Si spiega così la furia – raccontata in fotocopia da tutti i giornali – del sindaco di Firenze: “Se vogliono far finire questi vent’anni tornando indietro, mi sembra una scelta discutibile”. Stefano Ceccanti, costituzionalista ed ex senatore Pd, conferma: “Qui si restaura il sistema della preferenza unica con un sistema proporzionale che risale agli anni 1991 e 1992. Nessuno vince le elezioni. C’è una garanzia di ingovernabilità. Si crea un sistema che tende alla ‘grande coalizione permanente'”. E’ chiaro che Renzi – che vuole fare di tutto per arrivare un bipolarismo che sia il più netto possibile – si innervosisce. Anche per un altro motivo: c’è il sospetto che con questa mossa della Consulta abbia firmato un’assicurazione sulla vita per il governo delle larghe intese. E buonanotte alla corsa verso la segreteria vista come corsa verso Palazzo Chigi. E restano “sconfitti” anche lo stesso Berlusconi e Grillo, che confidavano nel grimaldello Renzi per andare alle urne il prima possibile.

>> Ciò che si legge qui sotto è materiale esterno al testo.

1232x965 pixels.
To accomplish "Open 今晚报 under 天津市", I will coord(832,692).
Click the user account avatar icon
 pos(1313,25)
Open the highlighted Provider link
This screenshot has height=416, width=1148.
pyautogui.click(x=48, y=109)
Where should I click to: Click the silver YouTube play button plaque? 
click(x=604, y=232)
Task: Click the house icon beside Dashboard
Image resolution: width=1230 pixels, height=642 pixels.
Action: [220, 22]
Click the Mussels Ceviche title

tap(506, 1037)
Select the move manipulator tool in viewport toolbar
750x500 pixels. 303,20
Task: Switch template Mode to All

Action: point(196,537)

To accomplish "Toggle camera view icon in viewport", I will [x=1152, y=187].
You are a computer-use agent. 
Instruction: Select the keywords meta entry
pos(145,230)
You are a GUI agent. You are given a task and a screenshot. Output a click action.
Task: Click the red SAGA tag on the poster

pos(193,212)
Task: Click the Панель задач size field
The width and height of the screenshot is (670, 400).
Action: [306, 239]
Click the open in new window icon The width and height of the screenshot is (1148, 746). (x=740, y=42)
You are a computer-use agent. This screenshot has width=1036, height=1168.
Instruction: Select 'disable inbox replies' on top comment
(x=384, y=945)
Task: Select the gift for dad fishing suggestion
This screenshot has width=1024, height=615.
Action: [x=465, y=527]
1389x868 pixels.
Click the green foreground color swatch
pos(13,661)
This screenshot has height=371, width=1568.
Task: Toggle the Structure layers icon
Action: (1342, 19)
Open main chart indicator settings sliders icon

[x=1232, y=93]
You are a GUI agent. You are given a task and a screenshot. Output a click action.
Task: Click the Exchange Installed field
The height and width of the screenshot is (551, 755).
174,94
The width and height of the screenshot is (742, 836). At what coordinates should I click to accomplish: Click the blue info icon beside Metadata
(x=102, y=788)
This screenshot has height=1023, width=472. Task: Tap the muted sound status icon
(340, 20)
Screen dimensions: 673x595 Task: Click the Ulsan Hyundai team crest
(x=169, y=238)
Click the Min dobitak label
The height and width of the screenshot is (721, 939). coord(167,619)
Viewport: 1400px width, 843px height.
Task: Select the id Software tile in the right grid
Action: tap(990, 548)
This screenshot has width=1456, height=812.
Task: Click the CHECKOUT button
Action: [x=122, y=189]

Per cercare un sistema alternativo al proporzionale puro (l’ex Porcellum) e al Mattarellum eventualmente modificato la strada d’altra parte ha una pendenza da gran premio della montagna. A maggior ragione appare tutto più complicato se si leggono le parole di Roberto Giachetti, il vicepresidente della Camera e “eroe” anti-porcata da anni: il suo sciopero della fame prosegue (è il terzo in 6 mesi e dura da due mesi). Secondo il deputato renziano non è solo il centrodestra a rallentare l’abolizione del Porcellum: “La Finocchiaro (presidente della commissione Affari istituzionali del Senato, ndr) prima di andare in vacanza, ha fatto calendarizzare in Senato la riforma elettorale, scippandola, di fatto, alla Camera – dice a Repubblica – In agosto, però, non hanno fatto nulla, alla ripresa di settembre neppure. Sono passati quattro mesi e non hanno approvato neppure un ordine del giorno”. E a quel punto, continua, è entrata in gioco una “schizofrenia politica: sia ben chiaro, mi assumo la responsabilità di quel che sto dicendo. La presidente Finocchiaro, contro il parere del capogruppo del Senato Zanda, ha fatto un blitz, convocando oggi pomeriggio (ieri, ndr), la commissione per costituire un comitato ristretto”. Obiettivo: “Prendere, e perdere, ancora tempo”. Giachetti è fuori da ogni sospetto: il 29 maggio (oltre 6 mesi fa) aveva proposto una mozione alla Camera che diceva una cosa semplice. Via il Porcellum, torni il Mattarellum. I sì furono il suo, quelli dei Cinque Stelle e di Sel e il testo fu sepolto sotto i no del suo stesso partito (il Pd) e degli altri della maggioranza creata da Napolitano. Letta aveva proposto di ritirare la proposta o “in caso contrario darò parere contrario a quelle mozioni che entrano troppo nel merito” del percorso istituzionale. E siamo arrivati al punto che siamo.